- **WORK ITEM**:
Please, starting at the line that contains "Expand 语言和区域 settings", reproduce every line exactly until the records run out, skipping all pictures.

[Stored records]
::::::::

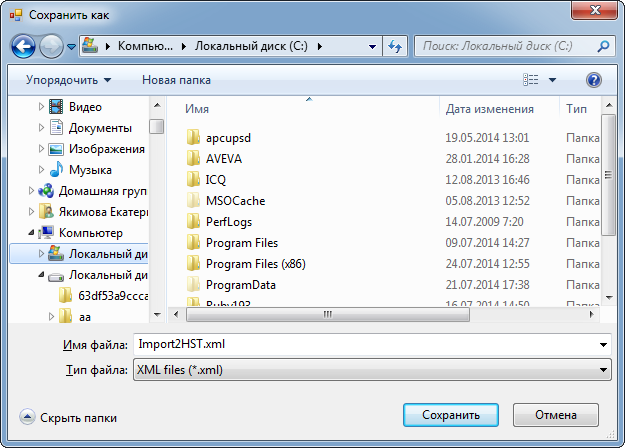Select the Музыка library in sidebar
625x448 pixels.
click(89, 170)
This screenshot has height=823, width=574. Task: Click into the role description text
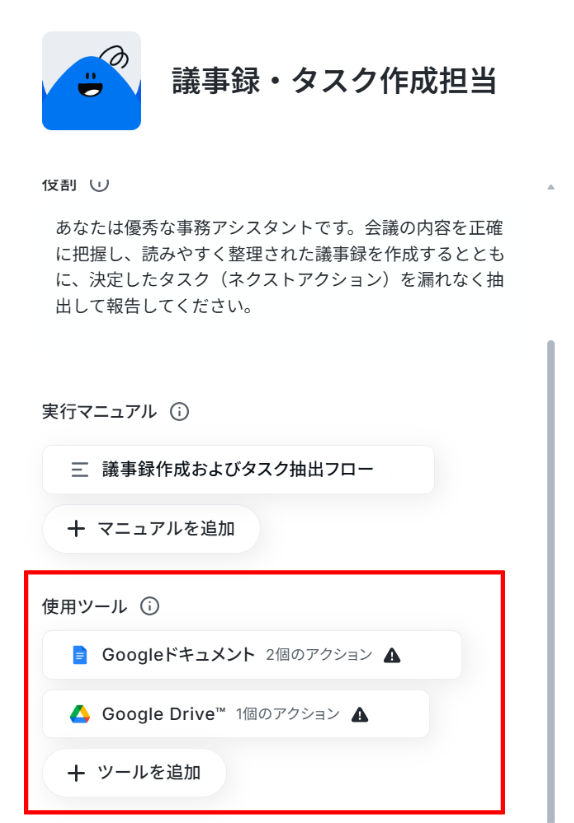coord(280,267)
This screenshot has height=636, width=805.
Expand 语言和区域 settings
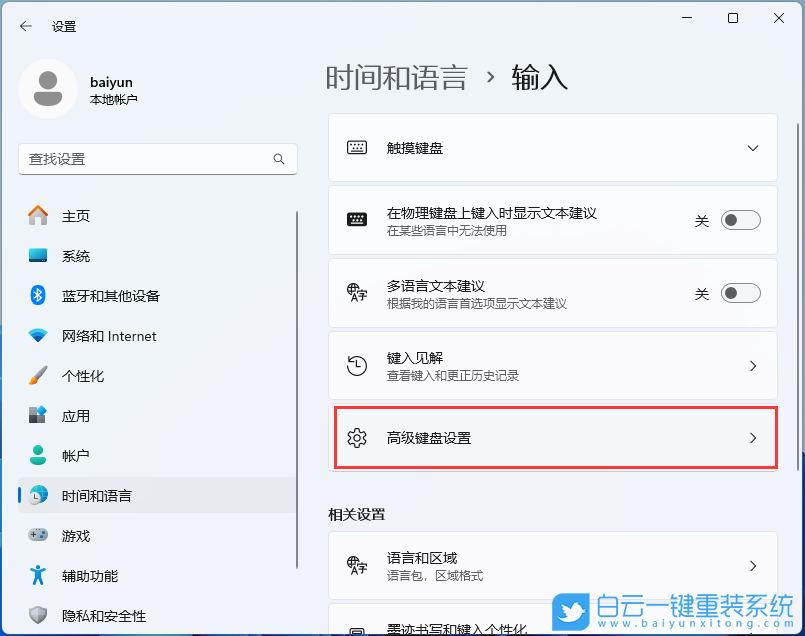(x=752, y=566)
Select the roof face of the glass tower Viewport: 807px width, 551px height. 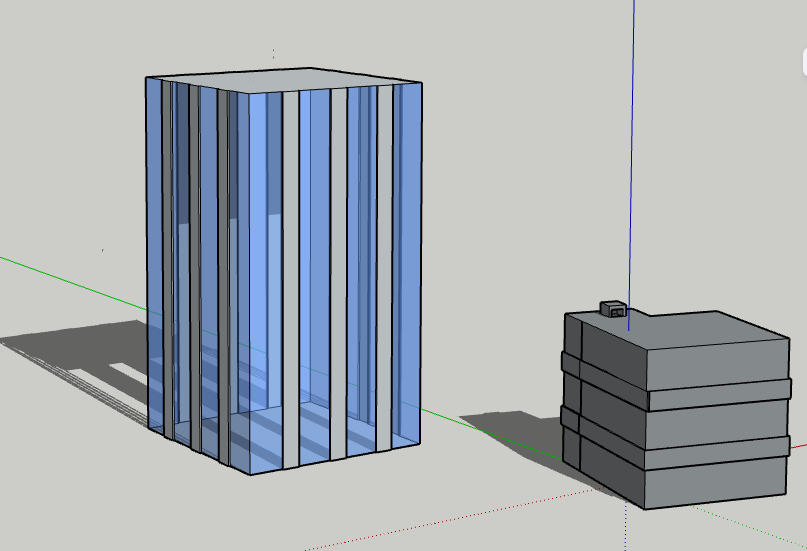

::::::::

- **RESULT BELOW**:
Expand 语言和区域 settings
(x=752, y=566)
Select the roof face of the glass tower Viewport: 807px width, 551px height. 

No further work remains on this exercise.